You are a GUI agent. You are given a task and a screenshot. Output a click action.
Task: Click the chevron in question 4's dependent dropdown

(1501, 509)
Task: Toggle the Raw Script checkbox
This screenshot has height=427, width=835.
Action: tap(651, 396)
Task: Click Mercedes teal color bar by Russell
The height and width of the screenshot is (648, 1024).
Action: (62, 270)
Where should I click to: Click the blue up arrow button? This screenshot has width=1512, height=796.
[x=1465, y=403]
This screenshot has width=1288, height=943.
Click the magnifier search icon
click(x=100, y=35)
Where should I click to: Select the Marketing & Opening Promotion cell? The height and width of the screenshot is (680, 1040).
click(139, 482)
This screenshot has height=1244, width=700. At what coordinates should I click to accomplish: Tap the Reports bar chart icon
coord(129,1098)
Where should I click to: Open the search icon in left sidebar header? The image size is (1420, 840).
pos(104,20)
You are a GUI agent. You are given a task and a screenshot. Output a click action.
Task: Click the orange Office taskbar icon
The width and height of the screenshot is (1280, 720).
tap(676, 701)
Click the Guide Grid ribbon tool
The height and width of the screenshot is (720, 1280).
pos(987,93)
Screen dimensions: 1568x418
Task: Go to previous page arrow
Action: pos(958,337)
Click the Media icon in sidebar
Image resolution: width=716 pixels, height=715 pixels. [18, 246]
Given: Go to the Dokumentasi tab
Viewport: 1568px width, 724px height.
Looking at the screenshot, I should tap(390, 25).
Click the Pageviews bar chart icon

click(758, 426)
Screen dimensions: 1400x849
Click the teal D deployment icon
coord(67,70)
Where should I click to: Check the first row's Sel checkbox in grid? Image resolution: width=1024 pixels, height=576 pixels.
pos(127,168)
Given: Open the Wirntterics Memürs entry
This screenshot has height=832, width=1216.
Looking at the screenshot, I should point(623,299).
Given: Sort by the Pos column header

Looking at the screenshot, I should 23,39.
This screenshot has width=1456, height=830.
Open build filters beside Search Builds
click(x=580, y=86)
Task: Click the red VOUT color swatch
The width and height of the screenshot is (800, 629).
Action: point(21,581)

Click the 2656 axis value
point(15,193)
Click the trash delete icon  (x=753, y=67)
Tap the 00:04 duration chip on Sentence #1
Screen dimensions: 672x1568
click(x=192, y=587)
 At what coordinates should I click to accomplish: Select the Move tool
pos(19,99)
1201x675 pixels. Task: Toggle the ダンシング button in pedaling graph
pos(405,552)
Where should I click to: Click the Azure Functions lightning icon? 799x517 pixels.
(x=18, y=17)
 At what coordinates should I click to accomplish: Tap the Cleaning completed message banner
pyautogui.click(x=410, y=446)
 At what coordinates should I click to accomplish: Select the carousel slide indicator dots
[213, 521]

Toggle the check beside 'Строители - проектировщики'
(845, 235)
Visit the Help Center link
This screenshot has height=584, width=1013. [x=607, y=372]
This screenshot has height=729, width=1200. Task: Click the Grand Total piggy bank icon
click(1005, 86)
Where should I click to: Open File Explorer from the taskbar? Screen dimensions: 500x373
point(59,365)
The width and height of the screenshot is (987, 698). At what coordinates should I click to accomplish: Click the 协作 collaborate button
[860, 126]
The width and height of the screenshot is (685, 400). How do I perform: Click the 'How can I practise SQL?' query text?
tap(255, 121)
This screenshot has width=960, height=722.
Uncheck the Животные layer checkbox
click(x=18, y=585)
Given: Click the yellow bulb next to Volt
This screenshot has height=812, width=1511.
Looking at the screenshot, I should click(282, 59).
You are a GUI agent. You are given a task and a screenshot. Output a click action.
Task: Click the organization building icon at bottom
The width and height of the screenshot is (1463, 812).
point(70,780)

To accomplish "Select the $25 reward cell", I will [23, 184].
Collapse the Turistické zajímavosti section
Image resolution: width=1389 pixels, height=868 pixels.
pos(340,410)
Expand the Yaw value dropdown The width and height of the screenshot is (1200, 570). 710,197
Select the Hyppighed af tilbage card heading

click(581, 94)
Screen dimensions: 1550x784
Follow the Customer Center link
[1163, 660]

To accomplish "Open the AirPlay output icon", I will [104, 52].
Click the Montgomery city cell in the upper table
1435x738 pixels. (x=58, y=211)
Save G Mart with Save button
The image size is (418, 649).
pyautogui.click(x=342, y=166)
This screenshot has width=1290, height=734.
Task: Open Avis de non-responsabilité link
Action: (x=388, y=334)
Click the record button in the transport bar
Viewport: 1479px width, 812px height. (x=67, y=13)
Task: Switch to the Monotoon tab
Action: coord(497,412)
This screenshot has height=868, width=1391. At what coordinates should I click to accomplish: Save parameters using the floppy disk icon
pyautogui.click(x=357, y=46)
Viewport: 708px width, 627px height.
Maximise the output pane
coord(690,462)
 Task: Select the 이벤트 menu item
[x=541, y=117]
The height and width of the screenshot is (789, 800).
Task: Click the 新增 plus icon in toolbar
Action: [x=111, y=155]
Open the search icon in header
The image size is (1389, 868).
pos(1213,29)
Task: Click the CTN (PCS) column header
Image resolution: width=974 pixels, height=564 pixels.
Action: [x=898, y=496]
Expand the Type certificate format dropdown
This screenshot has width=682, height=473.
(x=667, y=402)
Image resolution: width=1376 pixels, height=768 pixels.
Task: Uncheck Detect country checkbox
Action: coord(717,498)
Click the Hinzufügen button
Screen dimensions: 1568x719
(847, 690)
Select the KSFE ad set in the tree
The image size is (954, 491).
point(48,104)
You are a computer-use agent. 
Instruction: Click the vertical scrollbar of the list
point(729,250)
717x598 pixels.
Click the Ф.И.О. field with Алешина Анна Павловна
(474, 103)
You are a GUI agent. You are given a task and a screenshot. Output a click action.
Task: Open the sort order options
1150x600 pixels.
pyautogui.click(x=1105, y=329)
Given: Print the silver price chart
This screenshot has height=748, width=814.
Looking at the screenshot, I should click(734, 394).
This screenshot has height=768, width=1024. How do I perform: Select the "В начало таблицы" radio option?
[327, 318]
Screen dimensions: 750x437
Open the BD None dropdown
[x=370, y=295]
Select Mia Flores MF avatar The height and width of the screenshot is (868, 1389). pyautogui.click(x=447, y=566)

● **Short task**: Reproduce all of the data above verbatim, line for line, with no omissions.

● **Full answer**:
You are a GUI agent. You are given a task and a screenshot. Output a click action.
Task: Click the chevron in question 4's dependent dropdown

(1501, 509)
Task: Toggle the Raw Script checkbox
This screenshot has height=427, width=835.
Action: tap(651, 396)
Task: Click Mercedes teal color bar by Russell
The height and width of the screenshot is (648, 1024).
Action: (62, 270)
Where should I click to: Click the blue up arrow button? This screenshot has width=1512, height=796.
[x=1465, y=403]
This screenshot has width=1288, height=943.
Click the magnifier search icon
click(x=100, y=35)
Where should I click to: Select the Marketing & Opening Promotion cell? The height and width of the screenshot is (680, 1040).
click(139, 482)
This screenshot has height=1244, width=700. At what coordinates should I click to accomplish: Tap the Reports bar chart icon
coord(129,1098)
Where should I click to: Open the search icon in left sidebar header? The image size is (1420, 840).
pos(104,20)
You are a GUI agent. You are given a task and a screenshot. Output a click action.
Task: Click the orange Office taskbar icon
The width and height of the screenshot is (1280, 720).
tap(676, 701)
Click the Guide Grid ribbon tool
The height and width of the screenshot is (720, 1280).
pos(987,93)
Screen dimensions: 1568x418
Task: Go to previous page arrow
Action: pos(958,337)
Click the Media icon in sidebar
Image resolution: width=716 pixels, height=715 pixels. [18, 246]
Given: Go to the Dokumentasi tab
Viewport: 1568px width, 724px height.
Looking at the screenshot, I should tap(390, 25).
Click the Pageviews bar chart icon

click(758, 426)
Screen dimensions: 1400x849
Click the teal D deployment icon
coord(67,70)
Where should I click to: Check the first row's Sel checkbox in grid? Image resolution: width=1024 pixels, height=576 pixels.
pos(127,168)
Given: Open the Wirntterics Memürs entry
This screenshot has height=832, width=1216.
Looking at the screenshot, I should point(623,299).
Given: Sort by the Pos column header

Looking at the screenshot, I should 23,39.
This screenshot has width=1456, height=830.
Open build filters beside Search Builds
click(x=580, y=86)
Task: Click the red VOUT color swatch
The width and height of the screenshot is (800, 629).
Action: point(21,581)

Click the 2656 axis value
point(15,193)
Click the trash delete icon  (x=753, y=67)
Tap the 00:04 duration chip on Sentence #1
Screen dimensions: 672x1568
click(x=192, y=587)
 At what coordinates should I click to accomplish: Select the Move tool
pos(19,99)
1201x675 pixels. Task: Toggle the ダンシング button in pedaling graph
pos(405,552)
Where should I click to: Click the Azure Functions lightning icon? 799x517 pixels.
(x=18, y=17)
 At what coordinates should I click to accomplish: Tap the Cleaning completed message banner
pyautogui.click(x=410, y=446)
 At what coordinates should I click to accomplish: Select the carousel slide indicator dots
[213, 521]

Toggle the check beside 'Строители - проектировщики'
(845, 235)
Visit the Help Center link
This screenshot has height=584, width=1013. [x=607, y=372]
This screenshot has height=729, width=1200. Task: Click the Grand Total piggy bank icon
click(1005, 86)
Where should I click to: Open File Explorer from the taskbar? Screen dimensions: 500x373
point(59,365)
The width and height of the screenshot is (987, 698). At what coordinates should I click to accomplish: Click the 协作 collaborate button
[860, 126]
The width and height of the screenshot is (685, 400). How do I perform: Click the 'How can I practise SQL?' query text?
tap(255, 121)
This screenshot has width=960, height=722.
Uncheck the Животные layer checkbox
click(x=18, y=585)
Given: Click the yellow bulb next to Volt
This screenshot has height=812, width=1511.
Looking at the screenshot, I should click(282, 59).
You are a GUI agent. You are given a task and a screenshot. Output a click action.
Task: Click the organization building icon at bottom
The width and height of the screenshot is (1463, 812).
point(70,780)

To accomplish "Select the $25 reward cell", I will [23, 184].
Collapse the Turistické zajímavosti section
Image resolution: width=1389 pixels, height=868 pixels.
pos(340,410)
Expand the Yaw value dropdown The width and height of the screenshot is (1200, 570). 710,197
Select the Hyppighed af tilbage card heading

click(581, 94)
Screen dimensions: 1550x784
Follow the Customer Center link
[1163, 660]

To accomplish "Open the AirPlay output icon", I will [104, 52].
Click the Montgomery city cell in the upper table
1435x738 pixels. (x=58, y=211)
Save G Mart with Save button
The image size is (418, 649).
pyautogui.click(x=342, y=166)
This screenshot has width=1290, height=734.
Task: Open Avis de non-responsabilité link
Action: (x=388, y=334)
Click the record button in the transport bar
Viewport: 1479px width, 812px height. (x=67, y=13)
Task: Switch to the Monotoon tab
Action: coord(497,412)
This screenshot has height=868, width=1391. At what coordinates should I click to accomplish: Save parameters using the floppy disk icon
pyautogui.click(x=357, y=46)
Viewport: 708px width, 627px height.
Maximise the output pane
coord(690,462)
 Task: Select the 이벤트 menu item
[x=541, y=117]
The height and width of the screenshot is (789, 800).
Task: Click the 新增 plus icon in toolbar
Action: [x=111, y=155]
Open the search icon in header
The image size is (1389, 868).
pos(1213,29)
Task: Click the CTN (PCS) column header
Image resolution: width=974 pixels, height=564 pixels.
Action: [x=898, y=496]
Expand the Type certificate format dropdown
This screenshot has width=682, height=473.
(x=667, y=402)
Image resolution: width=1376 pixels, height=768 pixels.
Task: Uncheck Detect country checkbox
Action: coord(717,498)
Click the Hinzufügen button
Screen dimensions: 1568x719
(847, 690)
Select the KSFE ad set in the tree
The image size is (954, 491).
point(48,104)
You are a computer-use agent. 
Instruction: Click the vertical scrollbar of the list
point(729,250)
717x598 pixels.
Click the Ф.И.О. field with Алешина Анна Павловна
(474, 103)
You are a GUI agent. You are given a task and a screenshot. Output a click action.
Task: Open the sort order options
1150x600 pixels.
pyautogui.click(x=1105, y=329)
Given: Print the silver price chart
This screenshot has height=748, width=814.
Looking at the screenshot, I should click(734, 394).
This screenshot has height=768, width=1024. How do I perform: Select the "В начало таблицы" radio option?
[327, 318]
Screen dimensions: 750x437
Open the BD None dropdown
[x=370, y=295]
Select Mia Flores MF avatar The height and width of the screenshot is (868, 1389). pyautogui.click(x=447, y=566)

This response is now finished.